Karl H Christ
3 min readMay 1, 2023

If You own a Signed Copy of Mein Kampf, You might be a Nazi

Let’s play the game, Are You a Nazi?

Here’s the first question: Do you collect Nazi memorabilia?

You do?

Then you are almost definitely a Nazi.

You are, at the least, Nazi adjacent. Maybe you’re a Nazi fanboy. That’s hardly better.

If you are a World War 2 obsessive who collects anything related to the war, it is then more forgivable to collect Nazi shit without being branded as a Nazi yourself. But you ought to have some Japanese military officers’ swords and an Italian soldier’s Beretta, and you damn well better have more Allies memorabilia. Allies shit should always outnumber Axis shit. If you claim to be a WWII buff, but only care about the Axis shit, there is something wrong with your brain and soul. Not only do you side with evil, murderous, fascist bullies, but losers.

A person who makes a point of collecting Nazi memorabilia is a living disease. Their brain and soul are diseased and they should be treated, to prevent them from infecting anyone else or any bit of the world. Perhaps treated with fire. Harlan Crow sounds like just such a personification of disease.

In all the controversy that’s come out about Clarence Thomas being a corrupt sack of shit, to no one’s particular shock, there have been regular offhand mentions of the fact that his bribing benefactor, Harlan Crow, collects Nazi shit. Among his many swastika embossed possessions is a copy of Mein Kampf signed by Adolf Hitler.

It is strange and suspect to own any copy of Mein Kampf. It is strange to read Mein Kampf for any reasons other than research or morbid curiosity, which will wane as you learn what a poor, boring, whiny, narcissistic, and stupid writer and person Hitler was. No reasonable person would ever pay for a signed copy of Mein Kampf. If I came across a free signed copy of Mein Kampf, I’d want to get rid of it as soon as possible. I’d like to think I’d burn the thing, but my fascination for weird shit might make me hesitate. My appreciation for money, one of my socialist failings, might make me look into selling it. Ideally, I’d sell it to someone who was going to burn it or deface it in the most disrespectful way possible. But I damn sure wouldn’t ever buy it.

Not everything in Crow’s collection is revolting or proof of Nazism or Nazi fanboyism. He has all sorts of cool and interesting things, works by Benjamin Franklin, Isaac Newton, Mark Twain, Abraham Lincoln, possessions owned by Dwight Eisnenhower, Paul Revere, sculptures carved by Donatello Gabrielli. All of those men (and he does seem to particularly, if not exclusively, collect the works of men, mostly white), whatever other faults they may have had, were not Nazis. We should recognize that and not paint the guy entirely with the Nazi brush. And I can’t fault him for having statues of Karl Marx or Che Guavera, weird as that and many of his other statues are, and I can’t imagine I’d ever want statues of any men standing around my garden. But the fact that he does collect Nazi shit is telling. Telling of a disease that should be treated with fire.
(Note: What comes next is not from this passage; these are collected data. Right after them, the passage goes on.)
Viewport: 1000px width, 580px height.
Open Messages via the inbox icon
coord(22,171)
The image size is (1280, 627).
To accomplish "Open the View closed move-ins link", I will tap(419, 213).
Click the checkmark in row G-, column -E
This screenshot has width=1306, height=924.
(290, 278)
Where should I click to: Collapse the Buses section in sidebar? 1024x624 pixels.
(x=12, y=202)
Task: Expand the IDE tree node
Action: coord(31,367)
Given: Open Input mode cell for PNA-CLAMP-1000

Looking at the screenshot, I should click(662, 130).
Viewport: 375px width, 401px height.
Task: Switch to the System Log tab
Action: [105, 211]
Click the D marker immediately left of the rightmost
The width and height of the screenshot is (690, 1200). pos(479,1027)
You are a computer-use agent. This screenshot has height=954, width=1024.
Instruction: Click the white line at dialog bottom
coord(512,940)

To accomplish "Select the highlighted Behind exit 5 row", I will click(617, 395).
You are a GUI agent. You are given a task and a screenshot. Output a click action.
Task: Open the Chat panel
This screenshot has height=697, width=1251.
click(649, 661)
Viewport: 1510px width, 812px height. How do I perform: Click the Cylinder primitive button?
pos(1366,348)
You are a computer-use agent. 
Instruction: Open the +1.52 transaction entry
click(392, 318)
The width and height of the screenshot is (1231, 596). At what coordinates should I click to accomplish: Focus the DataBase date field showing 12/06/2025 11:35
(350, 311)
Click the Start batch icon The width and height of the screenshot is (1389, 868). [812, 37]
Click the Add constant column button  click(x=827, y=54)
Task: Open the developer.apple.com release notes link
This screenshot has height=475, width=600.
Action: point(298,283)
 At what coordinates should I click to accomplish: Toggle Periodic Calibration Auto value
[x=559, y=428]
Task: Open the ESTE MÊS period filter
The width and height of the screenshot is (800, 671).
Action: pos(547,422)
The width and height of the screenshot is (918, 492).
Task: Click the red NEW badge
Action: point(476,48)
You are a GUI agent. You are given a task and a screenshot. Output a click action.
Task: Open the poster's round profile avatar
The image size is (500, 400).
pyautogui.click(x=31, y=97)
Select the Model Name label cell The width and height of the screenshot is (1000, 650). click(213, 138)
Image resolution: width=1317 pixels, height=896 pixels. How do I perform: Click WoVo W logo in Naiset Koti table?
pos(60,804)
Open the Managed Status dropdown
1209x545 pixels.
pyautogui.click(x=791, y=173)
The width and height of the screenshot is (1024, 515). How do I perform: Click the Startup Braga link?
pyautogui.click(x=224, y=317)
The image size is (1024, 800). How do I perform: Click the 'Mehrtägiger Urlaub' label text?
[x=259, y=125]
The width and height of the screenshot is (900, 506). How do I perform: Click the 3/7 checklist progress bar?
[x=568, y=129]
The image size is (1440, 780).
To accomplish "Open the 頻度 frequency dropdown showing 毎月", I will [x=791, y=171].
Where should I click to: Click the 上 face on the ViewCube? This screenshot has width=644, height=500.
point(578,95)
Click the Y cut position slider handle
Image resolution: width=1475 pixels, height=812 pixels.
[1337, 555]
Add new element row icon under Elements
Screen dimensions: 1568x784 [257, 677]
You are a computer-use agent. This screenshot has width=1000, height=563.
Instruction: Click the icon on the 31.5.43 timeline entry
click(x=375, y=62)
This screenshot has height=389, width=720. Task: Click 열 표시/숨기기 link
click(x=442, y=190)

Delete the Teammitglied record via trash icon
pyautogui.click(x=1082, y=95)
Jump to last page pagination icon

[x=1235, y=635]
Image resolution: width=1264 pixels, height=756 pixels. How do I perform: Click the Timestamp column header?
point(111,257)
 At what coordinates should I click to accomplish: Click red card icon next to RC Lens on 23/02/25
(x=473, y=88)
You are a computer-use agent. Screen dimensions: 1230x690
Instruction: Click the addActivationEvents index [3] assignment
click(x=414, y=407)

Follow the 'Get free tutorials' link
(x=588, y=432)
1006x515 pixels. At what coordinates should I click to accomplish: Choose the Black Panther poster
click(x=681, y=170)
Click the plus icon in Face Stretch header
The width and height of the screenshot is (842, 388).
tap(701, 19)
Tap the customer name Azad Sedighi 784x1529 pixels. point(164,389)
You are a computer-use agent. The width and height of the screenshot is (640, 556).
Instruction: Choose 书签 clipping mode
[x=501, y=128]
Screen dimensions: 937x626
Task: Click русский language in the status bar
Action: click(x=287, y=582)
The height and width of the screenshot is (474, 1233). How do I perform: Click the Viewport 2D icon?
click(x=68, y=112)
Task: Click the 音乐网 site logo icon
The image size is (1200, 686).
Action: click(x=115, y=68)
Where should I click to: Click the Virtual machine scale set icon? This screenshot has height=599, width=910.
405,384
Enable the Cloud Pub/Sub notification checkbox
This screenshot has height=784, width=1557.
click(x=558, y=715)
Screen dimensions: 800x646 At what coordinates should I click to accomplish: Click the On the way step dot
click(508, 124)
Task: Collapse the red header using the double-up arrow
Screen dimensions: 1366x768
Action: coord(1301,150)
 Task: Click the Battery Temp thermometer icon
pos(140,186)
I’ve collected a lot of things in my life. I’ve collected comics, action figures, stuffed animals, trading cards, newspaper comic strips, VHS tapes and DVDs, video games, interesting rocks, pocket knives, books, magazines, toy cars and spaceships, ticket stubs from concerts and movies, beer bottles with cool labels, Gundam models, little animal statues of things like dogs, horses, and dragons, and probably plenty of other shit, most of which has since been given away, sold, thrown out, or just put away somewhere and forgotten about. The common unifying factor in everything I’ve collected, apart from branding me a lifelong nerd, is that they were all things I liked. People who collect Nazi shit do so because they like it and, possibly, because they are Nazis. Nazi shit never happened to fall into any of my collections by chance and I never collected Nazi shit, because I’m not a fucking Nazi. The same can’t be said of Harlan Crow.